* [Prompt]: Print, in exact form, the lines below from the one containing "Where should I click to: Click the Use" through the one containing "Given: Select the instagram filter chip", and omit all others.

Stored data:
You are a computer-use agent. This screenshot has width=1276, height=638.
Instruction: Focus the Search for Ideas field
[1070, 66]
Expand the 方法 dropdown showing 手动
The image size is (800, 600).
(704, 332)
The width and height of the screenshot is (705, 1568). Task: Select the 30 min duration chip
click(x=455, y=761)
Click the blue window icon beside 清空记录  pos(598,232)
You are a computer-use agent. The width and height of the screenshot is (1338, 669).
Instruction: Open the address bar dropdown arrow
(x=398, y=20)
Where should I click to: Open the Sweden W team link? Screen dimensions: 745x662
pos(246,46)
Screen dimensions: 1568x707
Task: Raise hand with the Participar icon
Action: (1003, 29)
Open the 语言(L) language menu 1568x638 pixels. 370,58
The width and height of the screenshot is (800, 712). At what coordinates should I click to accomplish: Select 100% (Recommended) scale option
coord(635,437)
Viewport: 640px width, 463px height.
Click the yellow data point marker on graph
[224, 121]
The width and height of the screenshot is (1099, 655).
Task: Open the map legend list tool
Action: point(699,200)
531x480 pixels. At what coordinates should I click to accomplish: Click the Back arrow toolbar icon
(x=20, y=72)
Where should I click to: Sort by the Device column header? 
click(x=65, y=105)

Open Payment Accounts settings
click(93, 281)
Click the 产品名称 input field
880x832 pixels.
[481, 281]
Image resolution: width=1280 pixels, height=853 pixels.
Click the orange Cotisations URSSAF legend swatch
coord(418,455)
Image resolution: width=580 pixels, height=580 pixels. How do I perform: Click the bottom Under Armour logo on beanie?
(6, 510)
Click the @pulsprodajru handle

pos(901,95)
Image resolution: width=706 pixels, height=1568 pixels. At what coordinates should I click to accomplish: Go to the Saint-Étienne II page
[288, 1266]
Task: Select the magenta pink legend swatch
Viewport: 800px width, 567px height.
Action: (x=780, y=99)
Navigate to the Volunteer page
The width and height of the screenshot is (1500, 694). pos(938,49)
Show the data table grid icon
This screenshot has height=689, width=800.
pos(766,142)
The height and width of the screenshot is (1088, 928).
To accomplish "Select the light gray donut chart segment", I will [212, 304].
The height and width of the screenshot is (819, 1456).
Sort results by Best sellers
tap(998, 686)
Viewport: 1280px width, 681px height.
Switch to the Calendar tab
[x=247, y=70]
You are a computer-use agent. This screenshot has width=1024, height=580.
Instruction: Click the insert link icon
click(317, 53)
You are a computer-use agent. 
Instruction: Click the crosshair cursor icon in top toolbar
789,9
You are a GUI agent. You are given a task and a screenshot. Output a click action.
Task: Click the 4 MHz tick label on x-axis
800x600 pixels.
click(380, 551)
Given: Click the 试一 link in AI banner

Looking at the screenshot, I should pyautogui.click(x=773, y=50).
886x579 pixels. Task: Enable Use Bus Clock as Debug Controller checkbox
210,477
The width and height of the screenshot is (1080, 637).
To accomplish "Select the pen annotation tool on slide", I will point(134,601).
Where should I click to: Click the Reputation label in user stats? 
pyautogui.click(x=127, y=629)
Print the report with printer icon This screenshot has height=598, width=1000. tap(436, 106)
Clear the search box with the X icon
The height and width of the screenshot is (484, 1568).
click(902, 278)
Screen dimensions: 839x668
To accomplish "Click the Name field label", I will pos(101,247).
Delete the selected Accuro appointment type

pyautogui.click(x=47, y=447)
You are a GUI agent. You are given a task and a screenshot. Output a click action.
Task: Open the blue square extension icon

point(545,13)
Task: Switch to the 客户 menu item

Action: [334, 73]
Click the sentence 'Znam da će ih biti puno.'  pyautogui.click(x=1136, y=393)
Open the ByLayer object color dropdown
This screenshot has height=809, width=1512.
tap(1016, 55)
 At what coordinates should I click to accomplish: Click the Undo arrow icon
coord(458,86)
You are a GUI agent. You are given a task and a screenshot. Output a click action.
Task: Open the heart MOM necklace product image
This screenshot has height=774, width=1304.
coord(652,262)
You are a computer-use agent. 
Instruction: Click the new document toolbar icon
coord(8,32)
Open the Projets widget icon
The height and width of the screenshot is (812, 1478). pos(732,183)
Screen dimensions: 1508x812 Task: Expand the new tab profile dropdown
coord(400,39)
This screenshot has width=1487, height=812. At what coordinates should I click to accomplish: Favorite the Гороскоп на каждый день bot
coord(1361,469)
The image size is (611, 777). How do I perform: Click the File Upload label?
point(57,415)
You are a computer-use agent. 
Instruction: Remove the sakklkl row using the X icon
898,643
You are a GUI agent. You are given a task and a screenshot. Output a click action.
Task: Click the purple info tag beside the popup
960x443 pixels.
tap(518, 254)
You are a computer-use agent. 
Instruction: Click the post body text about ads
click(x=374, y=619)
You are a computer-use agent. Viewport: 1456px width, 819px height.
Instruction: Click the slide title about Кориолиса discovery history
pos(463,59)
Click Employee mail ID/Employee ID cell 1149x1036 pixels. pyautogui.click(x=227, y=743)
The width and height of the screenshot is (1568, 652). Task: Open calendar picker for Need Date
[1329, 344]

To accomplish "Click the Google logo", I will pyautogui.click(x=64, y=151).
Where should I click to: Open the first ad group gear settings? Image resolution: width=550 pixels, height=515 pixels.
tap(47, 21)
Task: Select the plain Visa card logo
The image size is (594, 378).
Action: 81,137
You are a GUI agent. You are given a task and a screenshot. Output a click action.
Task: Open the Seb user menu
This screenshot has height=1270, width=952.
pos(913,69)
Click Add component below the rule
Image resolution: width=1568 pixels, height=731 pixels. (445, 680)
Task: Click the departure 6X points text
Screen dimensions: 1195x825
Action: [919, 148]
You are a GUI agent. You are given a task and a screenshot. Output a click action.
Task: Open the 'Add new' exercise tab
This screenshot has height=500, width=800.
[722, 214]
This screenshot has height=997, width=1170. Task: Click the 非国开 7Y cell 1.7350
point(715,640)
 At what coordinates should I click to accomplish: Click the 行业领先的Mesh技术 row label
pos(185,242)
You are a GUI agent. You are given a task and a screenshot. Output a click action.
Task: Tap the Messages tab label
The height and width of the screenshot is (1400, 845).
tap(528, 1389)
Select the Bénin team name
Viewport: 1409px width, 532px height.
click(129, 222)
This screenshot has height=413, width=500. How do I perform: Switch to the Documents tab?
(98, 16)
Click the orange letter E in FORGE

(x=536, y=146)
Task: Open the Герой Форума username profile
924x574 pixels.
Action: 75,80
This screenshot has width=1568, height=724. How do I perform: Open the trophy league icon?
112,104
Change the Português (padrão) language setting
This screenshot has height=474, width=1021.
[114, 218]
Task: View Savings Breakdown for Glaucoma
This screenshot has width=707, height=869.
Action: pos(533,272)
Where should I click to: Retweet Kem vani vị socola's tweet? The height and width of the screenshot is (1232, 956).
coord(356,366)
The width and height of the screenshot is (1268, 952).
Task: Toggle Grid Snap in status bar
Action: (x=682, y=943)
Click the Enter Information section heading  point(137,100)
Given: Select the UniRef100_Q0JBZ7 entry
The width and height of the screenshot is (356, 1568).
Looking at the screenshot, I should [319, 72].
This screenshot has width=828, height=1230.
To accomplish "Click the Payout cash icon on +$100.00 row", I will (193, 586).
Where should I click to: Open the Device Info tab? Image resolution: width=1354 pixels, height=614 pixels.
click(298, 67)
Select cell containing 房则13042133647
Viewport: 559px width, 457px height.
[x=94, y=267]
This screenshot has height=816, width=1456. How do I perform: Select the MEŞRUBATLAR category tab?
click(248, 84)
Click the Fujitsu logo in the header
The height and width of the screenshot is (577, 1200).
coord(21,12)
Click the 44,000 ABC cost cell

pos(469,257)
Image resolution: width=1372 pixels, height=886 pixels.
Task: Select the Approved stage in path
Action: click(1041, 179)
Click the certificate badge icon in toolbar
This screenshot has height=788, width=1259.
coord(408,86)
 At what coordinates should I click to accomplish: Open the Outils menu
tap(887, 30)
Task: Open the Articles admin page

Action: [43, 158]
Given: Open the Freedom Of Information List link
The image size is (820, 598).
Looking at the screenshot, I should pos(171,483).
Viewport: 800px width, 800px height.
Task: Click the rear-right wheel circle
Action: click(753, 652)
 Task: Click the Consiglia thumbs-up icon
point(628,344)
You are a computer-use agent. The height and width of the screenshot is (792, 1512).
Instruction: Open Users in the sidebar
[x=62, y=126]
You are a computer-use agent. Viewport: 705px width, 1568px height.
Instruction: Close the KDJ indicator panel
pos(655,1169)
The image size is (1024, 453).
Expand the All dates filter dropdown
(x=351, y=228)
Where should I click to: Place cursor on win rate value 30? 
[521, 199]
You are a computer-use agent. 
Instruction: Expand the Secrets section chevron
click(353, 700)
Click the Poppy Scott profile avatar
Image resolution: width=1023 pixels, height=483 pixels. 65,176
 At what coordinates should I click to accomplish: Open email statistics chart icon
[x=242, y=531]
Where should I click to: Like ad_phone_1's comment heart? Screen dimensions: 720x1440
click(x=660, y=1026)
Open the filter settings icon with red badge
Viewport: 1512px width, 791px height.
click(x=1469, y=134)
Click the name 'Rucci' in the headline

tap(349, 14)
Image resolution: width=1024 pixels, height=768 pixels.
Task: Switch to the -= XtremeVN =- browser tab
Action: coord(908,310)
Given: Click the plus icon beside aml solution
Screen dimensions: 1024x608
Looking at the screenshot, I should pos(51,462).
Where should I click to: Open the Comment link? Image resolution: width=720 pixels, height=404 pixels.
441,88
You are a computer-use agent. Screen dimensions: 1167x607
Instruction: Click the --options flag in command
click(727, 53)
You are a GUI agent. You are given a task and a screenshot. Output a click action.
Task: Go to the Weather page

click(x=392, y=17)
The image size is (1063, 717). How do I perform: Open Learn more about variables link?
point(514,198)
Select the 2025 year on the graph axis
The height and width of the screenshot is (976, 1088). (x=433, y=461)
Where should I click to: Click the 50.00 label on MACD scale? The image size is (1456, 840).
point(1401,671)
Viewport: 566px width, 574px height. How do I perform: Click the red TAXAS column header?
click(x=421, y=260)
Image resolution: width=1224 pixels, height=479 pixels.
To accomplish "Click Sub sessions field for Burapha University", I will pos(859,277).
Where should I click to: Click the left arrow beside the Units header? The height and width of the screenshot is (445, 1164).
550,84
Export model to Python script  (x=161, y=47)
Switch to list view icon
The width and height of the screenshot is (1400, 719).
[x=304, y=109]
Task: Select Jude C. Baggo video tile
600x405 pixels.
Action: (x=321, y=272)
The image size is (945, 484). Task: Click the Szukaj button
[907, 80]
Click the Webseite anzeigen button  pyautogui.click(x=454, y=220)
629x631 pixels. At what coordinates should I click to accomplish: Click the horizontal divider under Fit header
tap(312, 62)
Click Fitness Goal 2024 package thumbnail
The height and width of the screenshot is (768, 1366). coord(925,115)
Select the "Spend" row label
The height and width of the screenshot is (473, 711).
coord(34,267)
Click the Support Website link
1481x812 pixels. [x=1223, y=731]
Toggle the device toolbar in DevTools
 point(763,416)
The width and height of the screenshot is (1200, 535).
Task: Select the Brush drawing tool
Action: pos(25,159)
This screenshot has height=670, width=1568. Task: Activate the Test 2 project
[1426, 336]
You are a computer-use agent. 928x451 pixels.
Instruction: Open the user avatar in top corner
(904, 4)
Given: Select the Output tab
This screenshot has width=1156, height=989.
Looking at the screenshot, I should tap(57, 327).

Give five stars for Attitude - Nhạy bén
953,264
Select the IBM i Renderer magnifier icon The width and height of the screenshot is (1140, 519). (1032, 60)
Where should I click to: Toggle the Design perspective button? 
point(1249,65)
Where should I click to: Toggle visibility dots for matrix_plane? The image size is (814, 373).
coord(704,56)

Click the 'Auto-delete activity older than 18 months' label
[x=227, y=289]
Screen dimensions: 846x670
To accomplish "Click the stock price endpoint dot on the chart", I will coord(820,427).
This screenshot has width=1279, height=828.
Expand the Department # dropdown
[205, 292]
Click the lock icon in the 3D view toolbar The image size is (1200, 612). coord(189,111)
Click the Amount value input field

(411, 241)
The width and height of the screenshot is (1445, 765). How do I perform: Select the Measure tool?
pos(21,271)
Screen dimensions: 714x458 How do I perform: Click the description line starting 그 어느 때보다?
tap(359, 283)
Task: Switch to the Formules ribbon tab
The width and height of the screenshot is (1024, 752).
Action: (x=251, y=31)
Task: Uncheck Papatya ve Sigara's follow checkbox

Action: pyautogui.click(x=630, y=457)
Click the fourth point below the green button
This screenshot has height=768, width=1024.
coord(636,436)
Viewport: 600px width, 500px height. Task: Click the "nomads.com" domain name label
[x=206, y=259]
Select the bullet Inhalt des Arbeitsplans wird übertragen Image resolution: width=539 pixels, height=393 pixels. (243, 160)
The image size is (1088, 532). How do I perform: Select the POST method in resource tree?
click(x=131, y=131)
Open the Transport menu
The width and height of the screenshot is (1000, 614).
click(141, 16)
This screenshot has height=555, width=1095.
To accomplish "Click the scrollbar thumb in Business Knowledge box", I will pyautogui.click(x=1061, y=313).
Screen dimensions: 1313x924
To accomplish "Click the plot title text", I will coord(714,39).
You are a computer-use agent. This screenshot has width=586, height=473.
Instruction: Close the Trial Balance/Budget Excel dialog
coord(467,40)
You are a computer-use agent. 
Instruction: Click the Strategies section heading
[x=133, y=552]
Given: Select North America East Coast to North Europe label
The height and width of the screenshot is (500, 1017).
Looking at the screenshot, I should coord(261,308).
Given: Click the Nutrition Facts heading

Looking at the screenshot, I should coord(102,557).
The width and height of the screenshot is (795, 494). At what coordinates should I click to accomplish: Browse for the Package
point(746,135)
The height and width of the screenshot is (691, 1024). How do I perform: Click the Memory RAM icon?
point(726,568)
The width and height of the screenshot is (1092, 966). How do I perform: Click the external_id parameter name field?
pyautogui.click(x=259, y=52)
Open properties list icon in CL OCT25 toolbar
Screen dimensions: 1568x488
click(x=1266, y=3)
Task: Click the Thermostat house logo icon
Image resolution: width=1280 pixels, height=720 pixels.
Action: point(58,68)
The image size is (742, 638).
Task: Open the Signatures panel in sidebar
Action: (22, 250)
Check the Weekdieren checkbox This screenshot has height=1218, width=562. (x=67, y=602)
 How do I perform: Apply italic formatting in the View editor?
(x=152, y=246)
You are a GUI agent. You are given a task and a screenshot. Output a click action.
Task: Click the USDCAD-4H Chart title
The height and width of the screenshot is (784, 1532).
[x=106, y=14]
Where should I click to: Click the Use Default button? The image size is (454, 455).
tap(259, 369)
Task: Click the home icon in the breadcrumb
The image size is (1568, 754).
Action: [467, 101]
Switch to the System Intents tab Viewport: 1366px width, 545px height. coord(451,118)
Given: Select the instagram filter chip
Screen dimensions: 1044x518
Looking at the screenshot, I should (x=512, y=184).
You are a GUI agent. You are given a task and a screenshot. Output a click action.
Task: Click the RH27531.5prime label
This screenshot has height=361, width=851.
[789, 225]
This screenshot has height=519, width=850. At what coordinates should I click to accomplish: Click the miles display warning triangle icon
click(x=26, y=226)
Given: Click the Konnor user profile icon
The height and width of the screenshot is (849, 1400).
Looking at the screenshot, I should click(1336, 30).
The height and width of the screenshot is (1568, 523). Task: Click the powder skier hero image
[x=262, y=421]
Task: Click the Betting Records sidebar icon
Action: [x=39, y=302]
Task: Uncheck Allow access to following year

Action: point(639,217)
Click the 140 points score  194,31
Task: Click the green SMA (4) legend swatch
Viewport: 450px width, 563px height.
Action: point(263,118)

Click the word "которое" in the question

* [Written answer]:
Where should I click to: Click the Use Default button? The image size is (454, 455).
tap(259, 369)
Task: Click the home icon in the breadcrumb
The image size is (1568, 754).
Action: [467, 101]
Switch to the System Intents tab Viewport: 1366px width, 545px height. coord(451,118)
Given: Select the instagram filter chip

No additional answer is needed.